Bristol police boss defends force’s response to a Kill The Bill protest on College Green

Avon and Somerset’s top police officer has defended the force’s response to a Kill The Bill protest on College Green.

Protesters started gathering in the College Green area at around 4pm on Tuesday 23 March. It was the latest 'Kill the Bill' protest in the city against the Government’s Police, Crime, Sentencing and Courts Bill.

Throughout the afternoon and evening, police liaison officers asked people to disperse. When protesters still had not moved on at 10pm, a hundred riot police arrived.

At a press briefing on Wednesday 24 March, Chief Constable Andy Marsh said the protest was more like a music festival than a demonstration and a minority of the 250-strong crowd wanted a confrontation with police.

Footage shows forceful tactics from officers to disperse the crowd in the early hours of Wednesday 24 March, just two days after a huge protest in the city centre descended into violent clashes between rioters and police.

Mr Marsh said demonstrators refused to move despite officers “pleading with them over many hours” throughout the afternoon and evening saying action would be taken if they stayed.

Bristol’s mayor backed the chief constable although neither said they had seen footage of police forcibly pushing and pulling sitting protesters, so they could not comment.

People who spoke to ITV News West Country at the demonstration said they were there to protest against the Police, Crime, Courts and Sentencing Bill and its impact on the traveller community, even though large gatherings are currently illegal under coronavirus laws.

Protesters ITV News West Country spoke to were angry and upset at what they saw as a major overreaction by the police.

One said: "We were singing, doing poetry, and heard the police were coming, so we lay on the ground silently. And they started coming in."

Protesters gathered on College Green from 4pm on Tuesday Credit: Ben Birchall/PA

Mr Marsh said: “We understand people’s frustrations, anxiety and concerns about the restrictions placed on their lives but now is not the time to protest.

“All afternoon we had members of our neighbourhood policing team and our specially-trained protest liaison officers seeking to persuade those present that they needed to disperse.

“They did know very clearly that we would have to take action.

“It was our duty, based on the situation with the pandemic and infections, to prevent a risk.

“It is what our communities expect us to do and such a close-quarter gathering was not a safe, at-distance gathering.

“There were tents being put up, amplified music, glasses and bottles being passed around.

“So we did what we had to do using the minimum of force and we made 14 arrests.

He said the protesters were not simply laying flowers by 1am and were “escalating a situation where we had to use some degree of force”.

“However carefully we do that, it’s not always going to look pretty,” said Mr Marsh.

“There is an element within these protests, even last night, that wants a confrontation with the police, with the establishment.

*MATERIAL SUPPLIED*.
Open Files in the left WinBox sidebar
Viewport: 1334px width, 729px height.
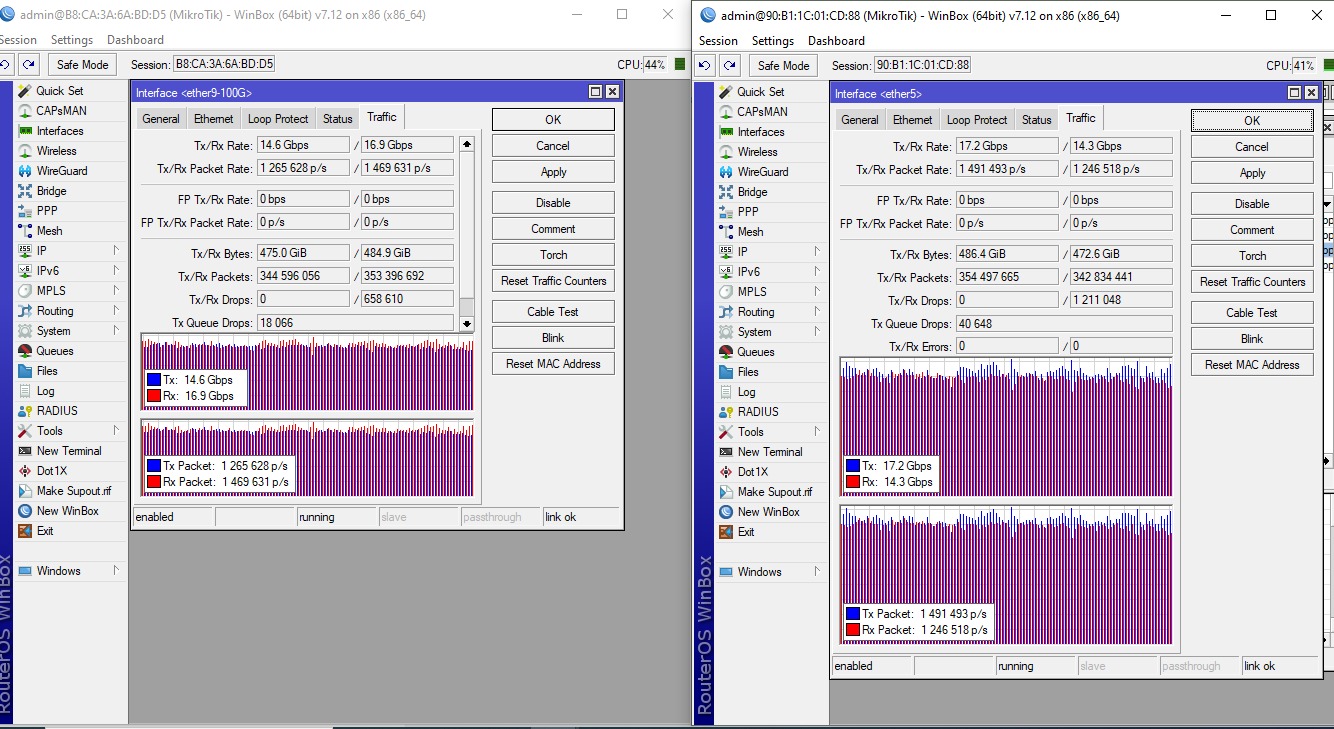[x=47, y=371]
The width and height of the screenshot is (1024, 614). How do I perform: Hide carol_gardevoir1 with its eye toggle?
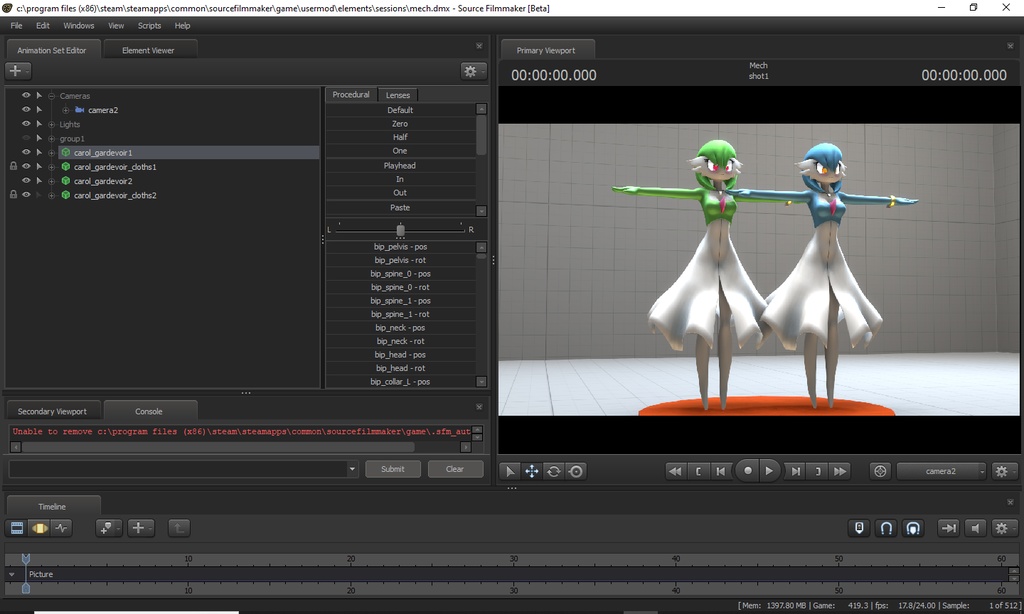[25, 151]
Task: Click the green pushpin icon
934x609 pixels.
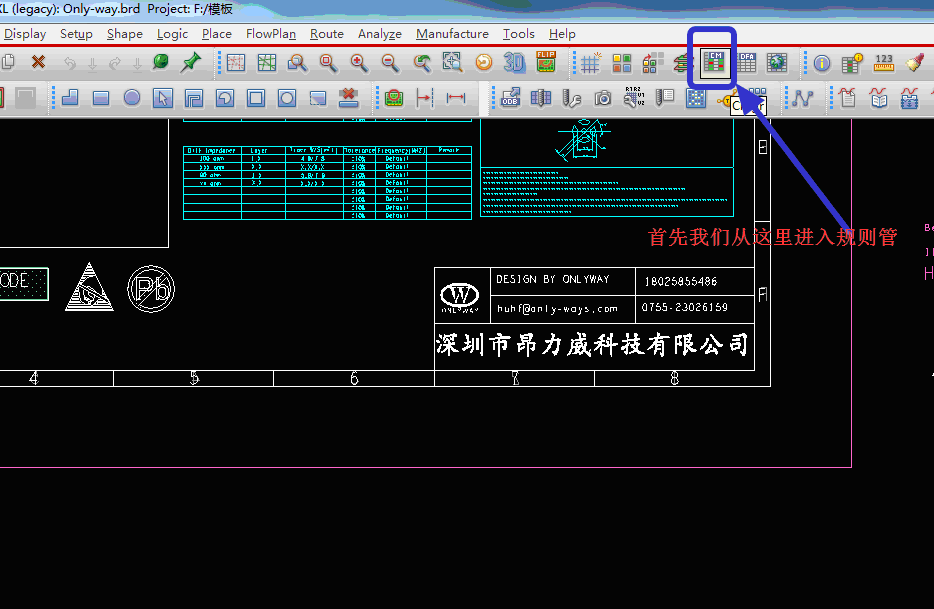Action: pyautogui.click(x=190, y=63)
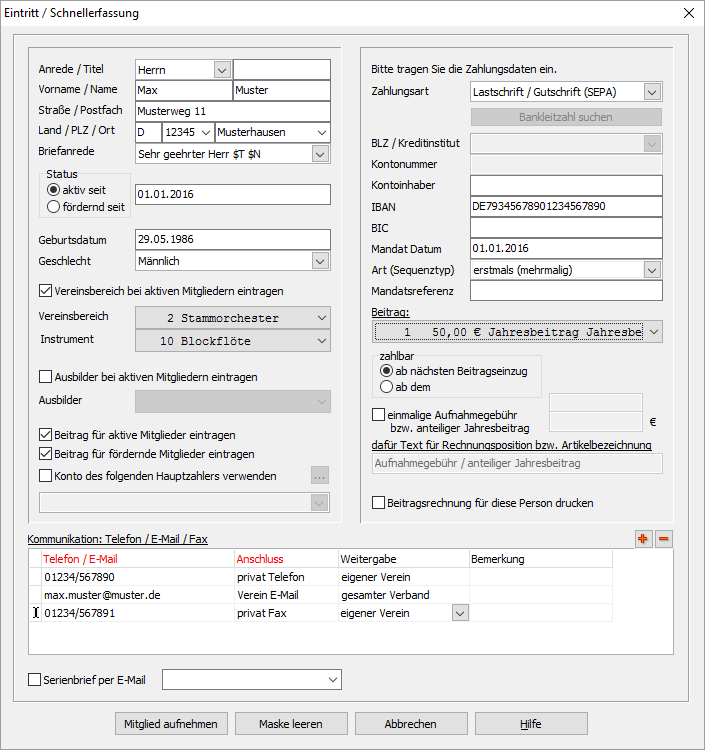Click into the IBAN input field
This screenshot has height=750, width=705.
pos(565,207)
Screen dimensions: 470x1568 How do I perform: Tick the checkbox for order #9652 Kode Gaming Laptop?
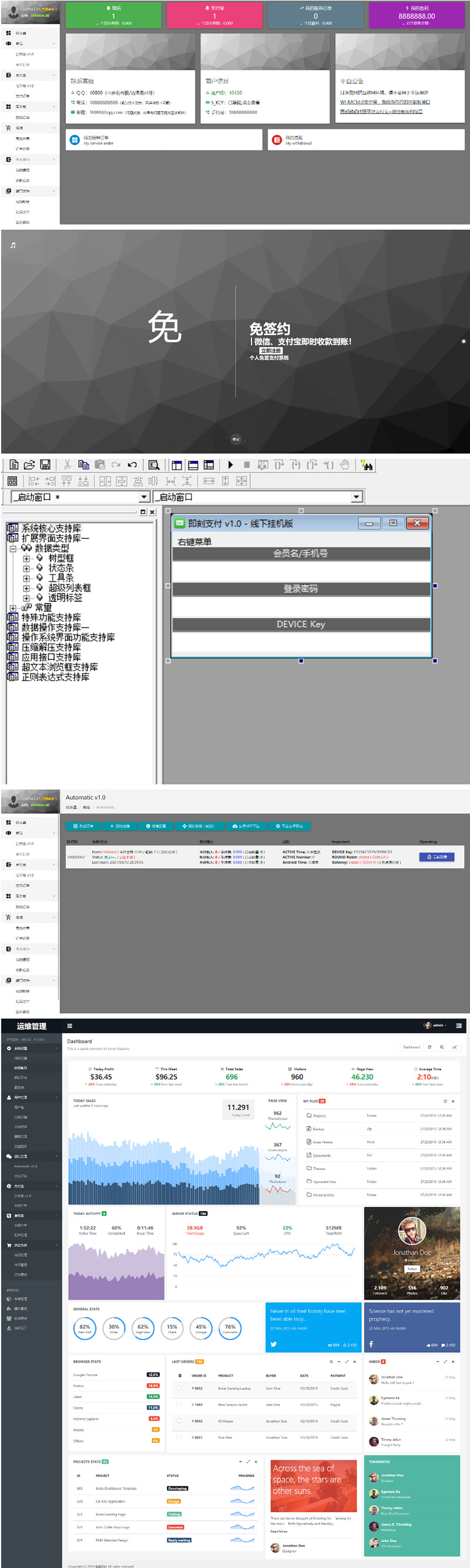(179, 1388)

*TASKS TO PERFORM*.
(a) According to the College Green protest article, how many arrests did police make?
(b) From the College Green protest article, return the passage starting with "At a press briefing" and going on through "confrontation with police.".
Rely only on the College Green protest article for what comes next.

*TASK ANSWERS*.
(a) Police made 14 arrests.

(b)
At a press briefing on Wednesday 24 March, Chief Constable Andy Marsh said the protest was more like a music festival than a demonstration and a minority of the 250-strong crowd wanted a confrontation with police.